Concernant la productivité bureaucratiques individuelle, deux leviers d’accroissement quantité produite bureaucratique existent, toutes technologies égales par ailleurs : le temps consacré au travail et la polyvalence bureaucratique toujours accrue qui passe par la maîtrise des tous les outils informationnels qui accompagnent le travail bureaucratique. Ces outils sont autant la connaissance (la matière première bureaucratique) que la maîtrise des logiciels et les interfaces opératoires dans le champ bureaucratique.

Et de ces deux leviers, seul le levier de polyvalence bureaucratique – qui est parallèle voire intimement liée au principe d’équivalence informationnelle – peut être le levier principal d’augmentation de la productivité.
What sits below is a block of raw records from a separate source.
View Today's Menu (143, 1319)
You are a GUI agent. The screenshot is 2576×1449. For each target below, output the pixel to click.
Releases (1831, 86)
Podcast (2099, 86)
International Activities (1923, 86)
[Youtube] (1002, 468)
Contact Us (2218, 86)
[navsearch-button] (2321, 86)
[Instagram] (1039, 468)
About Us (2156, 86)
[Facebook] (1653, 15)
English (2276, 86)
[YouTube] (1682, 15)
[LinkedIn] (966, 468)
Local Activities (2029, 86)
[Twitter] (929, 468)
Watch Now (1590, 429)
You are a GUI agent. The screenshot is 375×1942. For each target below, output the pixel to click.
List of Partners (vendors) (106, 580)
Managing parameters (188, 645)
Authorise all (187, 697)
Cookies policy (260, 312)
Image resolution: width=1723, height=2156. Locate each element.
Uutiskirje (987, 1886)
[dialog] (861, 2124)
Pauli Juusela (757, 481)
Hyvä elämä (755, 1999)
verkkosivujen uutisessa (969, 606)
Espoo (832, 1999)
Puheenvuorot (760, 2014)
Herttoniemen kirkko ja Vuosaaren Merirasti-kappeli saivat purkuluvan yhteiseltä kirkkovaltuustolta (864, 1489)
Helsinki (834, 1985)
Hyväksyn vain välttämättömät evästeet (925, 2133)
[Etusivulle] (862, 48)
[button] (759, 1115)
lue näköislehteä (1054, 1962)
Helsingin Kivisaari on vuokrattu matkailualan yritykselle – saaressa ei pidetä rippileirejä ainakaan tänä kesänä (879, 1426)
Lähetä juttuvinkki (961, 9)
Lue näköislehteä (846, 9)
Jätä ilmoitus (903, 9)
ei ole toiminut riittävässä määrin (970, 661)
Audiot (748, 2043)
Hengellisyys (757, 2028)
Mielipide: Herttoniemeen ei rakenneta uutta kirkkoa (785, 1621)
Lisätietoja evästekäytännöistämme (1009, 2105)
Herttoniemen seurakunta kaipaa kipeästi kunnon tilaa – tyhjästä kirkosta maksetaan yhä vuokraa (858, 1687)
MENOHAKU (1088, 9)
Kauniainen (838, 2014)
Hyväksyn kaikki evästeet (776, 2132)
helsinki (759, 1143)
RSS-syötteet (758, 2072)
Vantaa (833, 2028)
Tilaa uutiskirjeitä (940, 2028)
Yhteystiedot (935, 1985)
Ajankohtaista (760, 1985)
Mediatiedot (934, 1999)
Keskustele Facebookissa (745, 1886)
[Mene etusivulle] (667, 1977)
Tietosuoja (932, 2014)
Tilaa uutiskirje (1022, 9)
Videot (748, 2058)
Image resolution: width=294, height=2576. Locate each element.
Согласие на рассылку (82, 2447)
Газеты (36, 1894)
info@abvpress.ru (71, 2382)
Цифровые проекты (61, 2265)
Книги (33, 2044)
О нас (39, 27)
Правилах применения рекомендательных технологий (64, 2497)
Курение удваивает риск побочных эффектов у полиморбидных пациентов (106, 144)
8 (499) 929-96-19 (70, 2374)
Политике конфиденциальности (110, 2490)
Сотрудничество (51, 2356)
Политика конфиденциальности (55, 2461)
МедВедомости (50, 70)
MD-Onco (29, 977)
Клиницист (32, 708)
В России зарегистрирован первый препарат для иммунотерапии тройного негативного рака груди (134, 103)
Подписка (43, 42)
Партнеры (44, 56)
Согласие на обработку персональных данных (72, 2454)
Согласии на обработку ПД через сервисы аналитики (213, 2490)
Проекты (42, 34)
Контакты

C’est donc dans l’enrichissement, la formation toujours en cours des individus aux plus d’outils informationnels que l’on parviendra à poursuivre l’accroissement de la productivité bureaucratique individuelle. L’aboutissement de cela, c’est la multi-entreprise monopersonnelle, permise par l’équivalence informationnelle et la capacité des individus à utiliser cette dernière pour augmenter leurs revenus par des canaux multiples.

La première crise de l’Internet peut être interprétée comme la découverte du gap entre ce que l’Internet rendait possible et ce que les individus allaient devoir mettre d’eux-mêmes pour s’adapter à ce nouvel outil. La seconde révolution de l’Internet, celle des web 2 et 3.0 (qui sont en fait une seule et même phase de structuration, upload, rédaction et agrégation des contenus et des flux multi et open sources et avec l’émergence des principales interfaces universelle de webisation des activités et d’accès à ces flux) a permis de surmonter ce que les financiers avaient un moment cru impossible. La troisième révolution de l’Internet résidera dans l’usage immodéré par « l’homo-webicus » de la polyvalence bureaucratique lui permettant de générer de l’utilité/des richesses par la conversion de capital informationnel (et avec le principe d’équivalence informationnelle, tous les types de capitaux au sens bourdieusien peuvent se fondre d’une façon ou d’une autre dans le capital informationnel) en capital monétaire (lui-même n’étant qu’un type d’information comme une autre).